▶ Excerpted text
For a short period of time, the number of new petrol stations in Malta was on the decline but recently this trend has reversed, undoubtedly as a result of the Planning Authority 2015 Fuel Service Station Policy.
New petrol stations are mushrooming all over the place, and not only is it easier to obtain a development permit to construct a petrol station but you get the added “concession” to ruin up to 3,000 square metres of surrounding land.
Those proposing the development of new petrol stations claim to be doing us a favour. They argue that the increasing number of cars on the road necessitates more and more petrol stations. The number of petrol stations in the Maltese islands currently stands at around 80 and new ones are mushrooming, undoubtedly fuelled by the 3,000 square metres permissible footprint in the 2015 planning policy.
It is submitted that the policy on the development of fuel stations should complement the policy on the phasing out of internal combustion engines and an immediate moratorium on the development of new petrol stations is essential.

▶ Data excerpt
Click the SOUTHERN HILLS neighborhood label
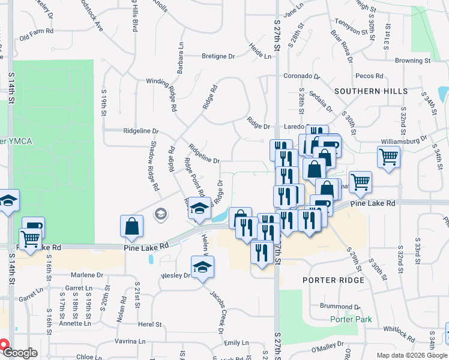371,91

▶ What you will do
**A.** According to the piece on Malta's petrol stations, why has the recent decline in new petrol stations reversed? Answer in one to three sentences.
**B.** Rewrite the paragraph beginning "Those proposing the development" in the piece on Malta's petrol stations as a short bulleted list, keeping its main facts.
**C.** Pick up the piece on Malta's petrol stations from the point where it stops.

▶ Expected results
**A.** The text credits the reversal to the Planning Authority's 2015 Fuel Service Station Policy. That policy makes a development permit for a petrol station easier to obtain and allows up to 3,000 square meters of surrounding land to be taken up.

**B.**
- Those proposing new petrol stations claim they are doing the public a favor.
- Their argument is that the rising number of cars on the road requires ever more petrol stations.
- The Maltese islands currently have around 80 petrol stations.
- New stations keep appearing, fueled by the 3,000-square-meter footprint allowed under the 2015 planning policy.

**C.**
During the 2017 General Election campaign, Alternattiva Demokratika proposed the phasing out of vehicles running on internal combustion engines in Malta over a 20-year period. This time-frame was deemed sufficient to develop an infrastructure for electric-driven cars. It was also deemed to be a reasonable time-frame to permit those who possessed vehicles running on internal combustion engines to adjust to a new reality without petrol or diesel.
This position was also taken up by the Labour government in Malta after the June election. However the details have not yet been determined.
Various other countries have decided on, or are considering, eliminating internal combustion engine driven vehicles from their roads, including Norway (by 2025), the Netherlands (by 2025), Germany (by 2030), France (by 2040), the United Kingdom (by 2040), India (by 2040) and China (by 2040). Others will soon inevitably follow.
In addition, car manufacturers are considering shifting to a manufacturing mode that will only produce hybrid or fully electric cars. Volvo will proceed on such a path by 2019 and no doubt others will follow fast on Volvo’s heels.
Within this context, does it make any sense to continue issuing development permits for more petrol stations?
We need an in-depth examination of transport related policies. It is clear to everyone that our roads are bursting at the seams and that the further development of our road infrastructure is opening up our roads to more cars, as a consequence adding to our pollution problems and simultaneously making our accessibility worse.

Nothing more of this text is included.